> Your instructions
In the Nord Stream pipeline passage, the logs left in the Mustajoki River blocked the migratory route of which fish?

> Passage
|---|

Furthermore, the pipeline’s overground route is marshy and difficult to build on. In the ground there is still unexploded World War II ordnance.
      “Gazprom should be commended, though, for digging a tunnel for the pipeline under the Neva River. They could have crossed the river by using cheaper, old technology”, Sutjagin says. He also points out that the environmental dangers presented by a gas pipeline are smaller than those with an oil pipe.
      In September, researchers from the Southeast Finland Regional Environment Centre noticed that the pipeline builders had blocked the Mustajoki River, which flows into the Bay of Vyborg in Russia. According to the researchers the feeder pipe leading to the compressor station had been placed beneath the riverbed in such a way that logs left in the river were blocking the migratory route of the salmon trout that the river was famous for.
      “Only preparatory work had been carried out at the Mustajoki River. Now all our tracks have been erased, and the water flows freely”, defends Gazprom Invest Zapad managing director Mihail Levtšenkov. The company is responsible for building the overground section of the Nord Stream pipeline.

|---|

> Extracted entries

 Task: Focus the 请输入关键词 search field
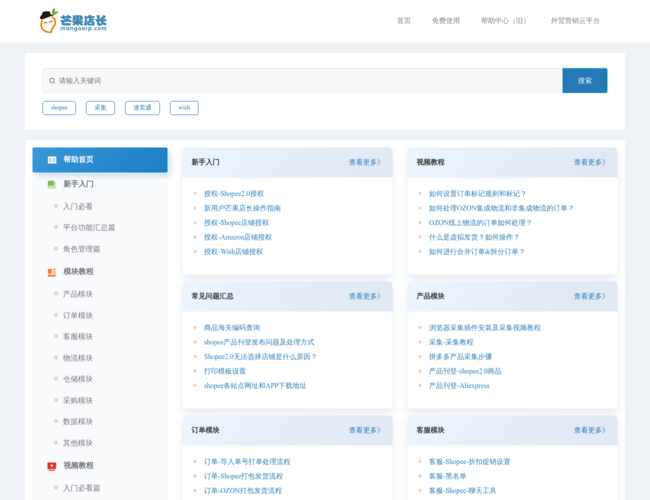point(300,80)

|---|

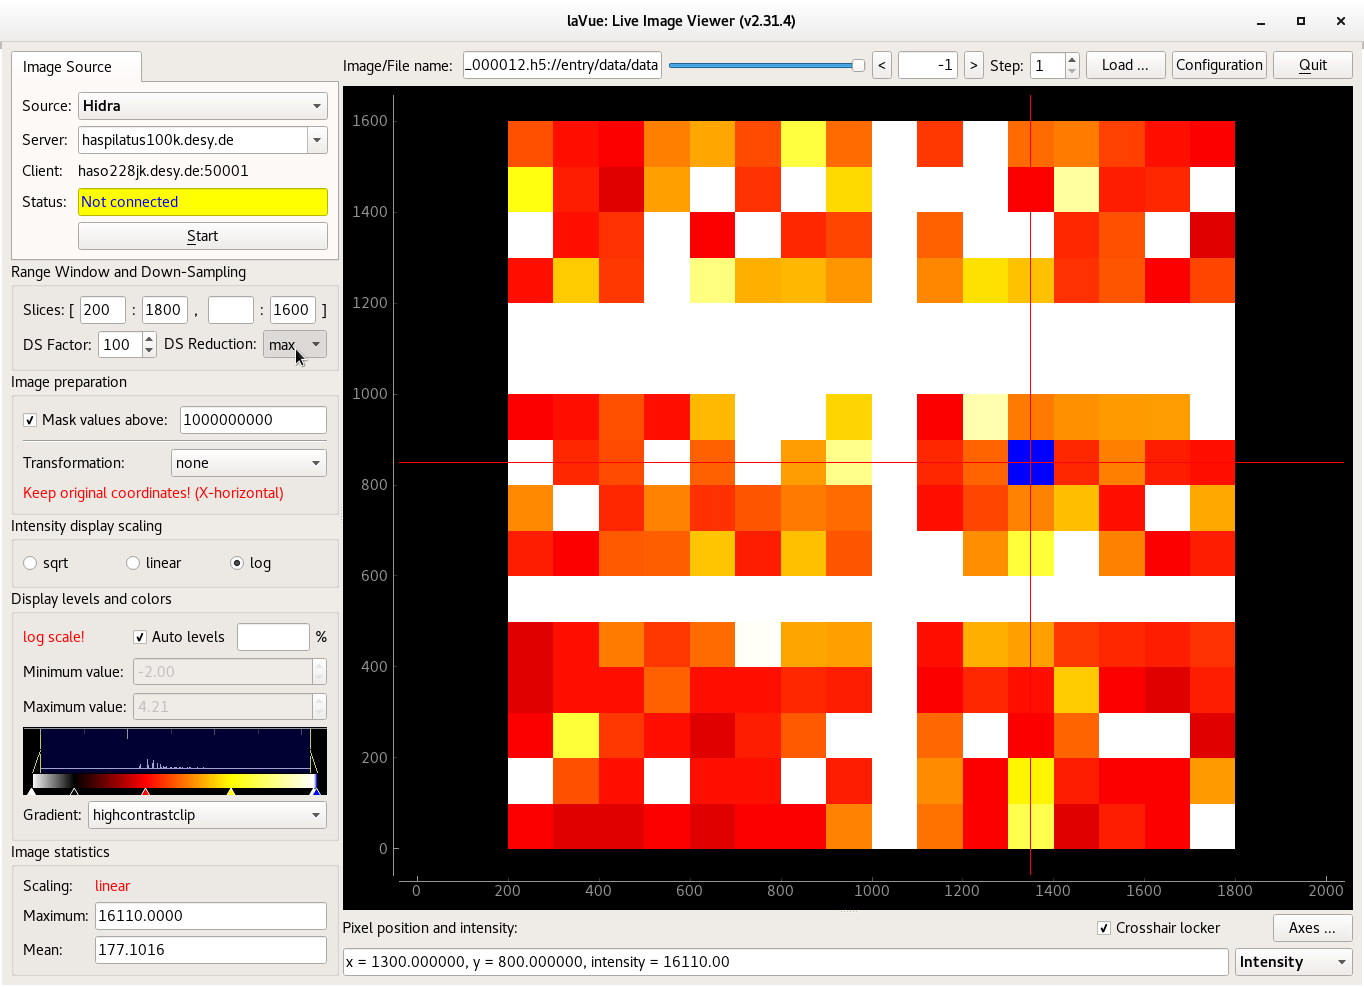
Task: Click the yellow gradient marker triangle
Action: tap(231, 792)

|---|

> Written response
The salmon trout.